The smoothness was the surprise. Before this paper, scaling neural networks was a hope-it-works activity. After this paper, scaling became closer to engineering: double the parameters and you can predict roughly how much loss falls.
Two practical recommendations flowed from scaling laws. Bigger is reliably better (the 2019-2024 framing) and bigger is more sample-efficient per token (Kaplan’s observation that for an equal amount of training data, a larger model gets more out of it). Both recommendations implicitly assumed effectively unlimited data.
Chinchilla rebalanced once data was treated as finite. Hoffmann et al. 2022 fixed compute budgets and found the optimal model-and-data combination within each budget. The result: roughly 20 training tokens per parameter is compute-optimal across orders of magnitude.
The two papers do not contradict each other. Kaplan answers “with unlimited data, what’s the most sample-efficient model size?” and gets bigger. Chinchilla answers “with a fixed compute budget, what’s the optimal split?” and gets 20 tokens per parameter. Same scaling-laws empirical foundation, different optimization questions.
GPT-3 is the worked undertrained example. 175 billion parameters and 300 billion tokens makes a 1.7-to-1 ratio. The Chinchilla rule says it should have been around 20-to-1, or about 3.5 trillion tokens for that parameter count (roughly ten times the data it actually received). The lecturer calls GPT-3 “really undertrained” by this standard.

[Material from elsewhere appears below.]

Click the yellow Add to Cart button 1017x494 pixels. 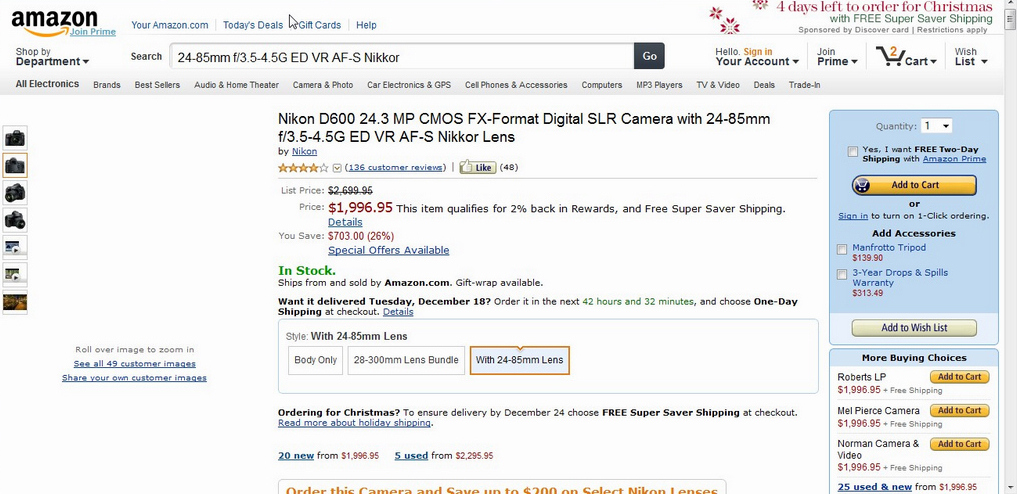[x=914, y=185]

The pre-Chinchilla era left compute on the table. Most large pretraining runs of that period had similar problems to GPT-3: too many parameters relative to training data. The same compute budget could have produced a better model with smaller parameter counts and much larger training sets.
“Y billion parameters” is half a description. Tokens-per-parameter is the other half. A 70B-parameter model trained on 1.4 trillion tokens (Chinchilla-aligned) is not the same as a 70B-parameter model trained on 300 billion tokens. The shorthand of citing parameter count alone hides the data-side variable.

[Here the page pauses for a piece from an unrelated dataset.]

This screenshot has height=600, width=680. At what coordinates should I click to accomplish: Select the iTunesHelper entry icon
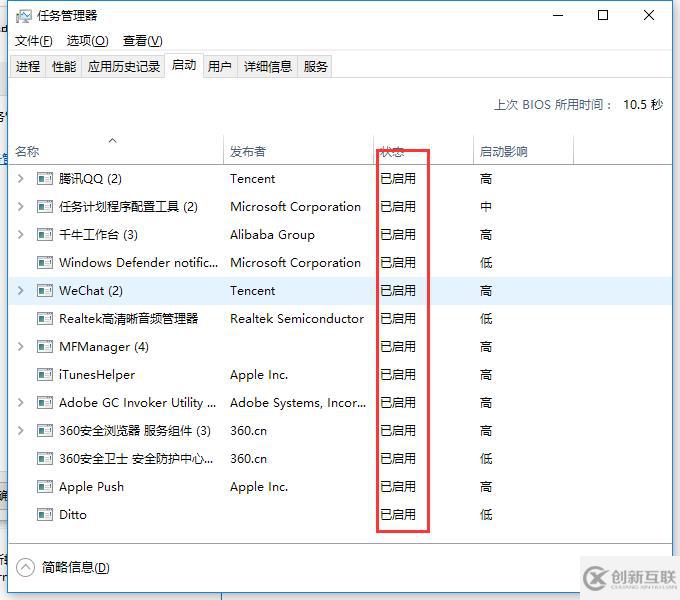[x=44, y=375]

Modern releases reflect the Chinchilla rebalancing. Many post-Chinchilla frontier-model releases now cite training-token counts in the trillions (a much larger figure than the pre-Chinchilla norm). The data side is no longer hidden.
Pitfall: scaling laws guarantee curve shape, not a specific loss number. They predict the smooth-power-law shape, not the exact constant. The constants depend on architecture, data, tokenizer, and optimization setup.

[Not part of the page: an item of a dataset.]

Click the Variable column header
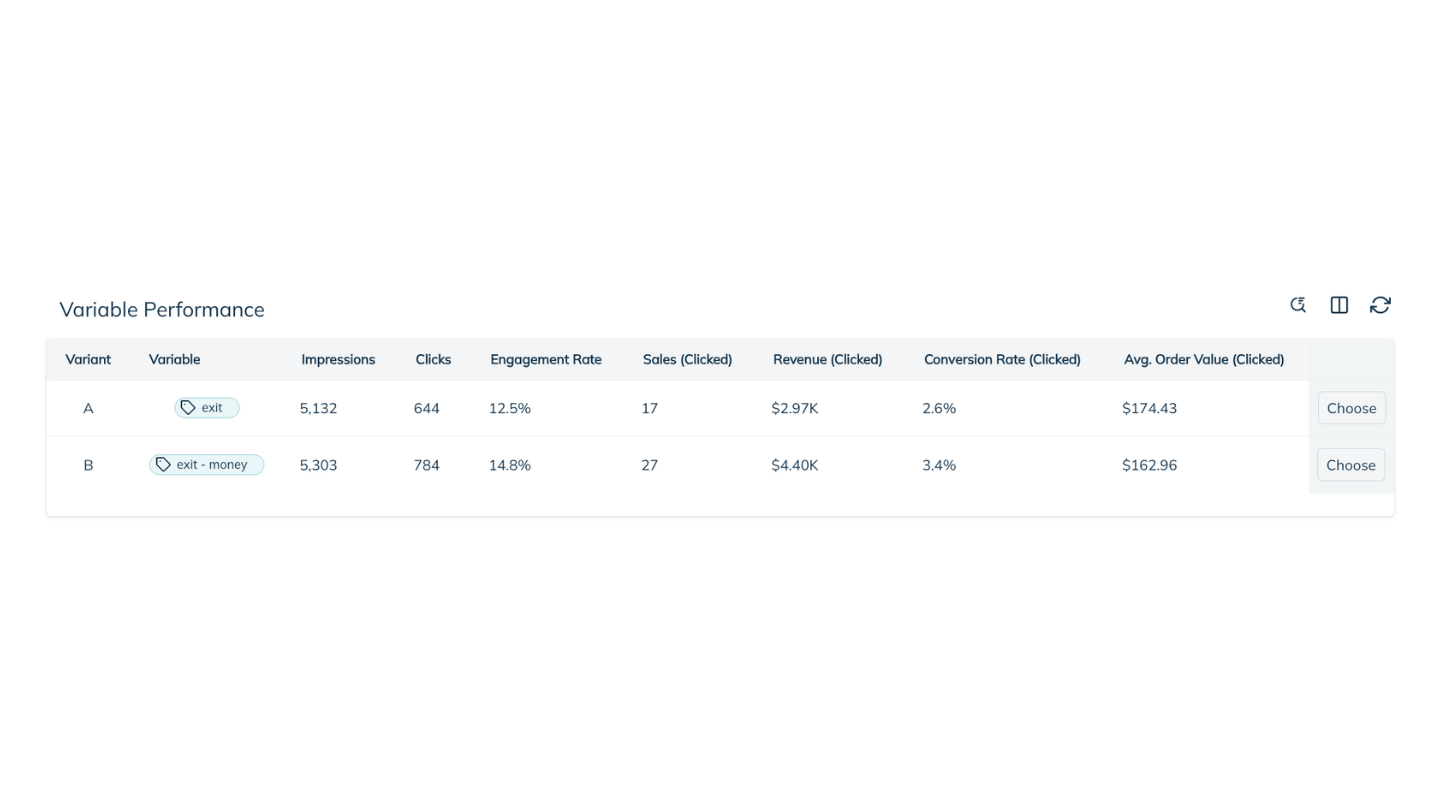The height and width of the screenshot is (810, 1440). pos(174,359)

Pitfall: Chinchilla does not say “smaller is always better.” Chinchilla says that for a given compute budget, splitting into a smaller model with more data is more efficient than the reverse. With more compute, the optimal model is still larger; the data target just grows in proportion.
Pitfall: lower pretraining loss is correlated with capability, not equal to it. Pretraining loss is next-token-prediction loss on text from the corpus distribution. Task-specific quality is downstream and depends on tuning + evaluation choices.

What changes for you

When you read about a model “with N billion parameters,” you now ask the second question: how many training tokens? When you read a model release citing trillions of training tokens, you recognize the Chinchilla rebalancing in production. When two models with similar parameter counts feel very different in capability, you have one variable (tokens-per-parameter at training time) that explains some of the difference. The next lesson takes the question of how to actually run a Chinchilla-aligned pretraining run on real hardware: parallelism, ZeRO, Flash Attention, and the engineering tricks that make trillions of tokens of training tractable in practice.

Scale produces predictable improvement.
Chinchilla pinned the optimal split at 20 tokens per parameter.
Pre-Chinchilla pretraining left compute on the table.